## Task
Every line from the one with "Task: Open the Šiukšlinė trash on desktop" to the final line of the records should be printed exactly as it is, with pictures left out.
--- Data under study Enclosed Below ---
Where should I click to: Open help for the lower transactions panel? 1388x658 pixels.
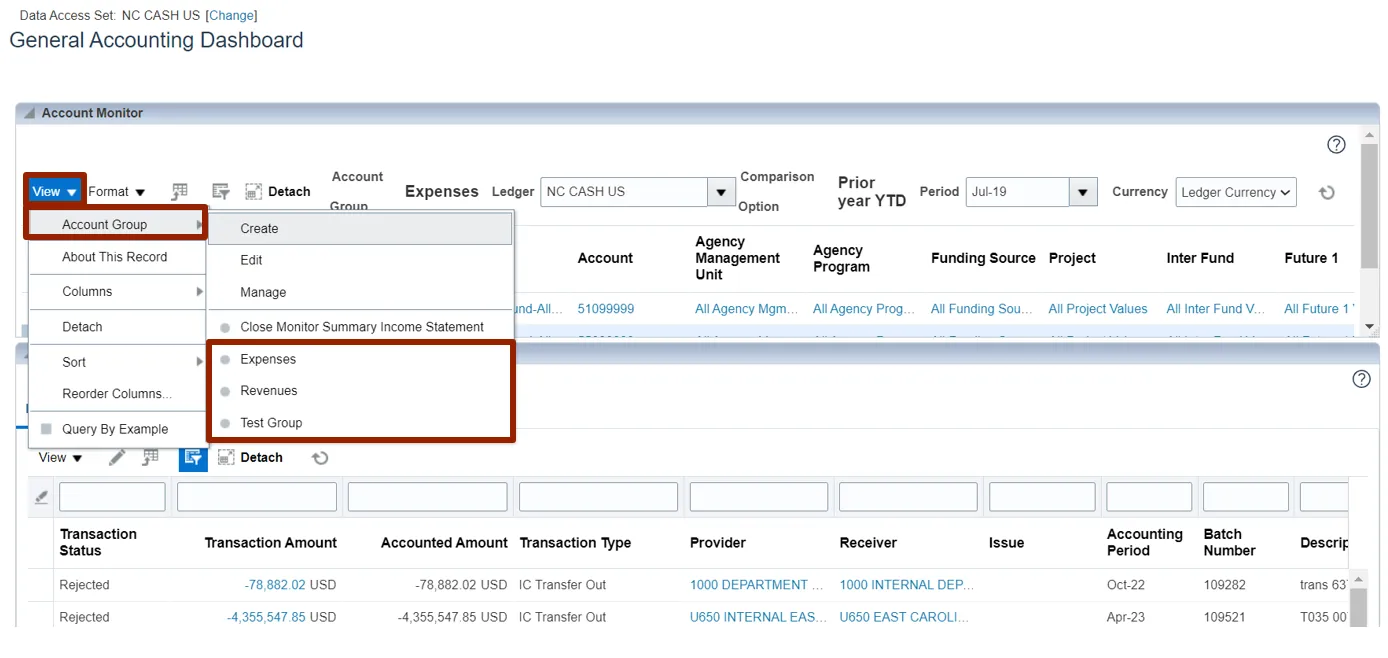coord(1361,379)
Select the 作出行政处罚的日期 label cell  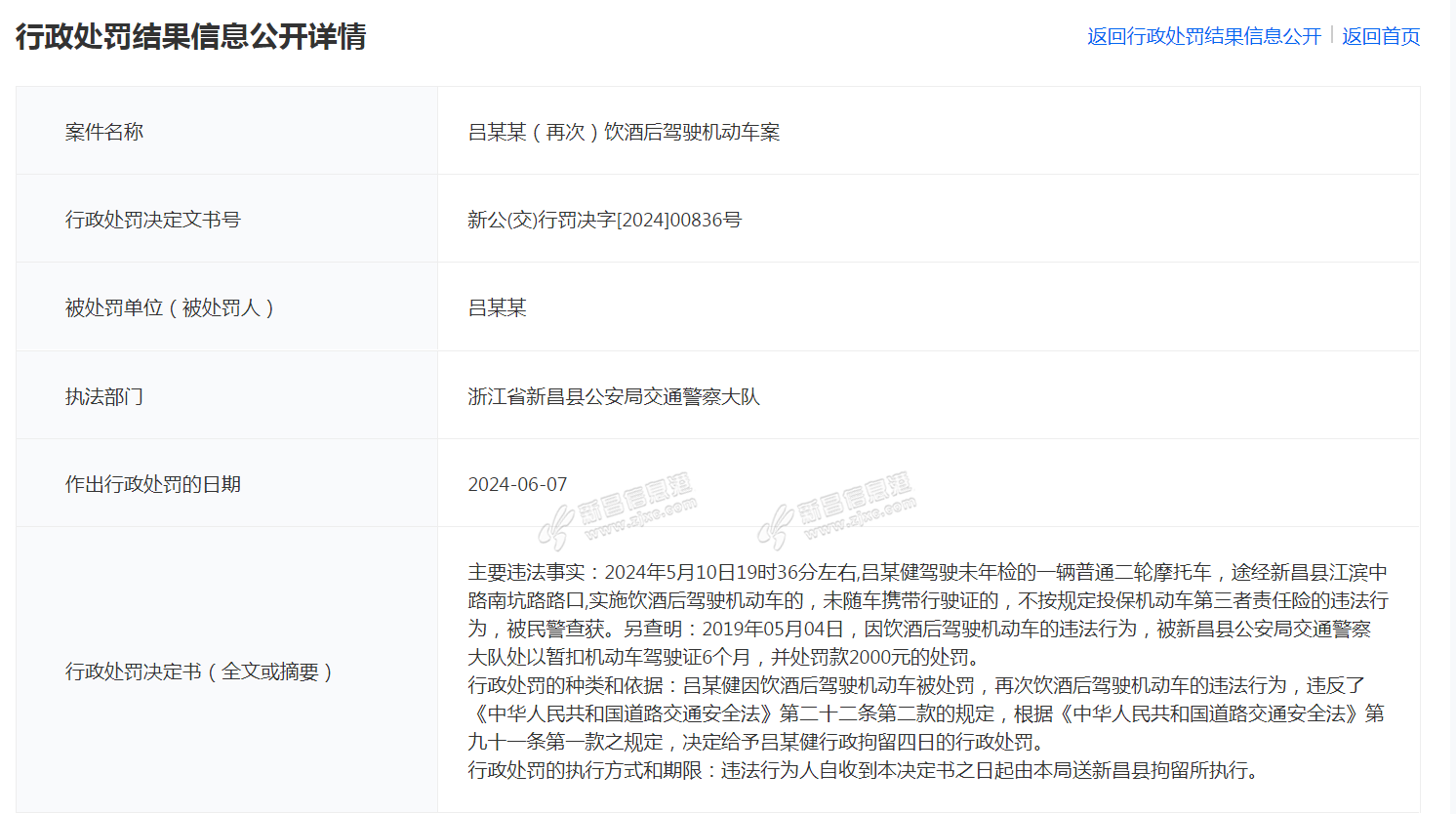click(x=153, y=484)
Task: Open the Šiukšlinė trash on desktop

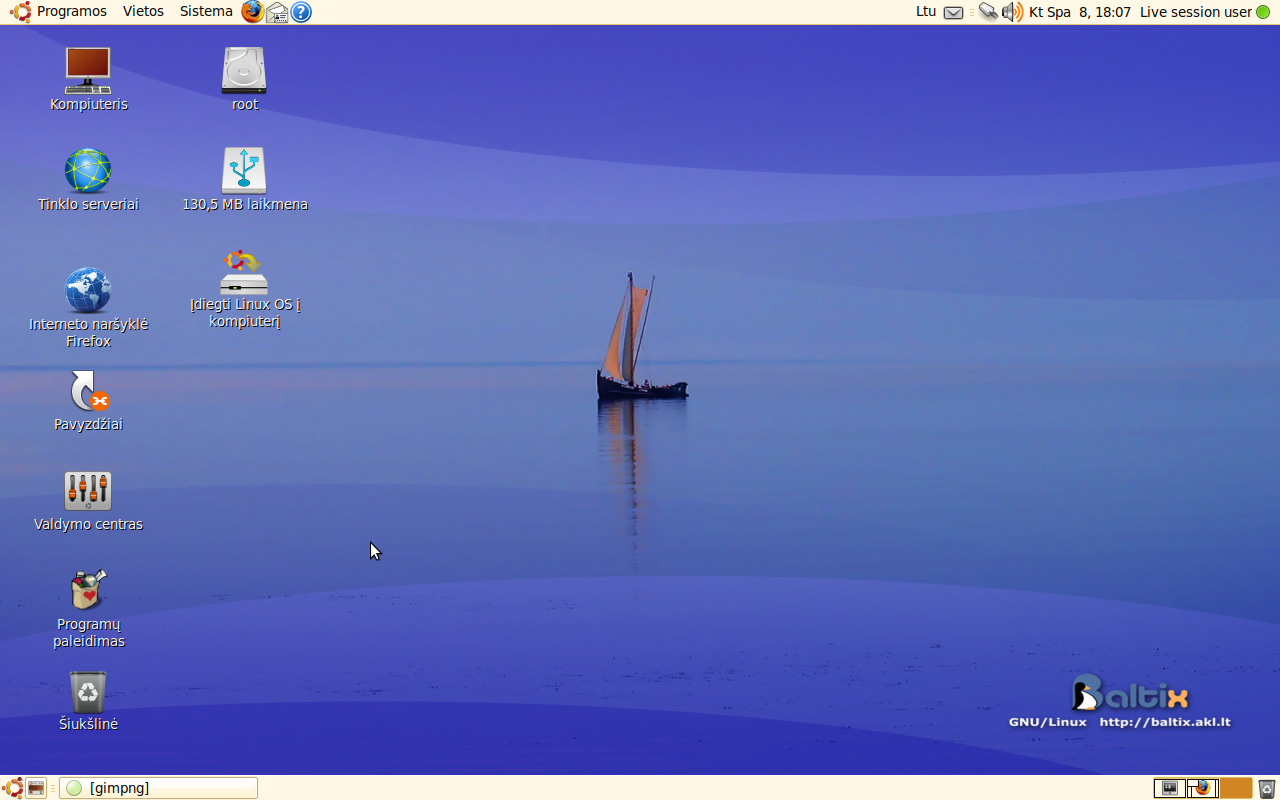Action: pyautogui.click(x=88, y=692)
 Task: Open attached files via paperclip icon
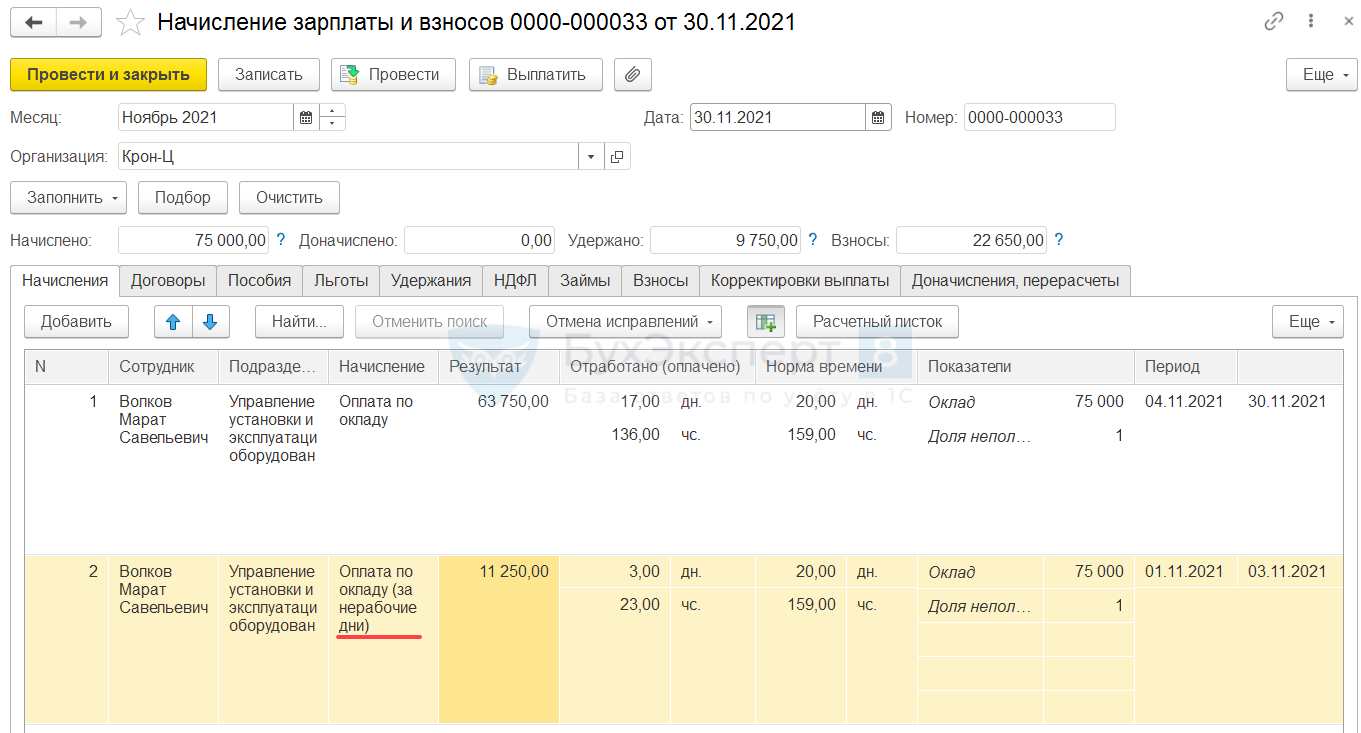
--- End of Enclosed Data under study ---
## Result of the task
Task: Open the Šiukšlinė trash on desktop

Action: pyautogui.click(x=88, y=692)
 Task: Open attached files via paperclip icon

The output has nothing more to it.